**Pasaje seleccionado:**
"""

Es bueno, incluso diría extremadamente bueno, que la memoria litúrgica, así como la memoria histórica, no se pierdan en nuestra comunidad eclesial y civil, así como en la de quienes valoran a estas personas y a estos actos humanos.

De esta forma, considero que celebrar la memoria litúrgica del beato Pío IX con motivo del 137 aniversario de su piadosa muerte es un homenaje justo al beato pontífice, un eclesiástico no solo de gran humanidad, tal y como indican las fuentes del proceso canónico de su beatificación, sino también de una fidelidad sacerdotal infalible. Hoy, conmemoramos al beato Pío IX en esta basílica de San Salvatore in Lauro, que debe mucho al ahínco de este pontífice que, en 1862, quiso confiar este edificio restaurado a Nuestra Señora de Loreto.

Hoy en día, en tiempos más tranquilos y menos convulsos, tenemos innumerables razones para evocar el feliz recuerdo de Pío IX, más allá de esta damnatio que algunos políticos e historiadores partidistas han pretendido remitir al futuro. La historia no es inamovible, y Pío IX era muy consciente de ello. El cardenal Francesco Della Volpe (1844-1916), entonces camarlengo de la Santa Iglesia Romana, en su deposición en el proceso canónico de la beatificación del pontífice, declaró que lo que más le había impresionado de la personalidad de Pío IX era «la paciencia que el papa demostró al despojarse del poder temporal y perseguir a la Iglesia» (ib. 319).

Desde un punto de vista teológico, me gustaría hablar de lo que considero como la cima doctrinal de su largo pontificado: la proclamación del dogma de la Inmaculada Concepción, que entró con fuerza, como una luz inmensa, en la profesión de fe de la Iglesia, pero que también se adentró en los rincones más obscuros de este mundo racionalista y científico que, en aquella época, se creía la solución de los problemas y el futuro del mundo.

Durante su exilio en Gaeta (24/11/1848), Pío IX escribió a todo el episcopado mundial para conocer su opinión sobre la definición de la doctrina de la Inmaculada Concepción, la cual más tarde declaró dogma de fe a través de la Bula Innefabilis Deus: María, como Madre de Dios, fue preservada del pecado original desde su concepción, y de todo pecado en virtud de los méritos de Cristo. Los testigos del proceso de la beatificación del papa cuentan que «por primera vez, el 8 de diciembre de 1854, el papa resolvió dogmáticamente la larga controversia sobre la concepción inmaculada de la Madre de Dios… en presencia de dos cientos obispos, venidos con alegría, de todas partes del mundo» (ib. 253). Debemos la iniciativa de la proclamación – testimoniaron – al propio pontífice, quien siempre sintió una devoción especial a la Santísima Virgen María, Madre de Dios (cf. ib. 278 sqq.).

El rey Fernando de Nápoles, que en abril de 1850 escoltó a Pío IX en su regreso del exilio a las fronteras de los Estados Pontificios, conocía las dificultades económicas del pontífice, lo ayudó y le ofreció un óbolo especial, que el papa utilizó para erigir la célebre columna con la estatua de la Inmaculada Concepción de la Plaza de España.

"""

**Ejercicio escrito A:**
¿Concuerdan con el texto sobre Pío IX las afirmaciones (i), (ii) y (iii)? Contesta sí o no a cada una y copia entre comillas las palabras del texto que lo deciden.
(i) En 1862, Pío IX confió la basílica de San Salvatore in Lauro a Nuestra Señora de Loreto.
(ii) El rey Fernando de Nápoles acompañó a Pío IX cuando se fue al exilio en Gaeta.
(iii) Lo que más impresionó al cardenal Francesco Della Volpe de Pío IX fue su generosidad.
**Ejercicio escrito B:** Retoma el texto sobre Pío IX después de su última oración y escribe un párrafo breve más.

**Lista de registros:**
"""

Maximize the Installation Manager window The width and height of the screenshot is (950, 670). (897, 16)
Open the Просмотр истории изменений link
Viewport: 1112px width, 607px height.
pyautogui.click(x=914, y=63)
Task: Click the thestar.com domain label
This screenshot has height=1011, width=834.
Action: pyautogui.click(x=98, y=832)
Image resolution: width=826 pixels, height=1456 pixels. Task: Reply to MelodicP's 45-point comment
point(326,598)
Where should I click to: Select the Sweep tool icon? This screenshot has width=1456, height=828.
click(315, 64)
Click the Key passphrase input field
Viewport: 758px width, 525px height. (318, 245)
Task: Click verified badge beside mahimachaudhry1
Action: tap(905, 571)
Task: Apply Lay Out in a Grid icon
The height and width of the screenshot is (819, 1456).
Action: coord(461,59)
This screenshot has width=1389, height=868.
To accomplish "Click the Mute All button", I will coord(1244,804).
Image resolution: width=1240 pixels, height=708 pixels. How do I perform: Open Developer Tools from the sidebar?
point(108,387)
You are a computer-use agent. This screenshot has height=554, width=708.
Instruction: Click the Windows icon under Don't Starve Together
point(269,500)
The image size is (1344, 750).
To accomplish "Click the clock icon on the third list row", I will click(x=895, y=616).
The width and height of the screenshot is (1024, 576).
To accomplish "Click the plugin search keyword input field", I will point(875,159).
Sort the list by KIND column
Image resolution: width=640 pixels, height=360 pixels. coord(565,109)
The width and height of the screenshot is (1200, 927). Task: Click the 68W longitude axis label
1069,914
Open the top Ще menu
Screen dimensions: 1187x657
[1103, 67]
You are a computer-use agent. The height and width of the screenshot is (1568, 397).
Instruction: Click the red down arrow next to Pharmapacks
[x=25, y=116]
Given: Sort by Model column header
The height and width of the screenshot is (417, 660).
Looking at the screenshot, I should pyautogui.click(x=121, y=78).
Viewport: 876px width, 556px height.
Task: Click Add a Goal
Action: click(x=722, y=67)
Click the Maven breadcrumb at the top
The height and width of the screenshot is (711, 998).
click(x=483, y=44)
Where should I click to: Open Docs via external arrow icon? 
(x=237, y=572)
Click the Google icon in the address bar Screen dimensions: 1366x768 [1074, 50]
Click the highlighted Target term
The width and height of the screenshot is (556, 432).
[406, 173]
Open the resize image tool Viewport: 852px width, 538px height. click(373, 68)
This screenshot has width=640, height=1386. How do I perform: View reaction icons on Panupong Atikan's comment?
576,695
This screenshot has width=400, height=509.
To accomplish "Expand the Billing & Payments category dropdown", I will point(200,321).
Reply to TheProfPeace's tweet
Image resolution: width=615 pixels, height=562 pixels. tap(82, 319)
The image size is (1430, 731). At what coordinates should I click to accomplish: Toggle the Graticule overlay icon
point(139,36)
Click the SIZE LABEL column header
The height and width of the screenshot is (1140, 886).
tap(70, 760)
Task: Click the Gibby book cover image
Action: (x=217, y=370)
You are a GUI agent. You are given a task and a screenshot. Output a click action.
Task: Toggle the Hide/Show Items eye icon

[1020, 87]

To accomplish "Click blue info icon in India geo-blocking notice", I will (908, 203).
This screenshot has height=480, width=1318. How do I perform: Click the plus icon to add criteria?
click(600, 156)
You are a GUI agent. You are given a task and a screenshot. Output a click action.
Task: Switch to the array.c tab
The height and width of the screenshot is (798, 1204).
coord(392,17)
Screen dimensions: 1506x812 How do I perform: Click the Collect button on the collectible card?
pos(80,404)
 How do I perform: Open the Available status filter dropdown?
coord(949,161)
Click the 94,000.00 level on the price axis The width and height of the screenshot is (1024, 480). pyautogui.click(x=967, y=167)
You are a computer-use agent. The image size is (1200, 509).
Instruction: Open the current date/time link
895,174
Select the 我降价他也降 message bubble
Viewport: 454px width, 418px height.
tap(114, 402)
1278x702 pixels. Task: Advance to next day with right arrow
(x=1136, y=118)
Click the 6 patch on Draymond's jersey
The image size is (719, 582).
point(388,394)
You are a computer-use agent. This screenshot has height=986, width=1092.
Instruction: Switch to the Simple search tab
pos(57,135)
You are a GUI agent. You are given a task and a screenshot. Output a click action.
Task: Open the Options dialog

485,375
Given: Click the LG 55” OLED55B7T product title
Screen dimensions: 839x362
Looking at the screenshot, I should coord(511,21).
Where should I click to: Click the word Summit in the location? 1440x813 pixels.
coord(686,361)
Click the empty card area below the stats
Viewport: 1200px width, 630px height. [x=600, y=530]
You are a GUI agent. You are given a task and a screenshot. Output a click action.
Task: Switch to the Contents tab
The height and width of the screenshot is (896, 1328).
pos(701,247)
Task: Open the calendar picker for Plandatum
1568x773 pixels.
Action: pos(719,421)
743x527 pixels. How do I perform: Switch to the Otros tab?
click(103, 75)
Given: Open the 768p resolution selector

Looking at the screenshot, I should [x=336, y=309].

"""

**Respuesta del ejercicio A:**
(i) Sí: «en 1862, quiso confiar este edificio restaurado a Nuestra Señora de Loreto».
(ii) No: «escoltó a Pío IX en su regreso del exilio a las fronteras de los Estados Pontificios».
(iii) No: «la paciencia que el papa demostró al despojarse del poder temporal».

**Respuesta del ejercicio B:**
Pío IX fue un pontífice dotado de una profunda fe mariana, lo que me gusta recordar aquí: se dice que amaba Loreto y que le había prometido a María ir a este santuario si la proclamación del dogma de la Inmaculada Concepción tenía éxito; y, en efecto, fue y se quedó en Loreto durante unos días. En lo que concierne a la devoción de Pío IX a la Inmaculada Concepción, destacamos un episodio singular narrado por unos testigos de su proceso de beatificación: un día, el papa fue sorprendido en su capilla, rezando ante la imagen sagrada y elevado del suelo en éxtasis. Cuando se dio cuenta de que lo observaban, se prohibió hablar de ello.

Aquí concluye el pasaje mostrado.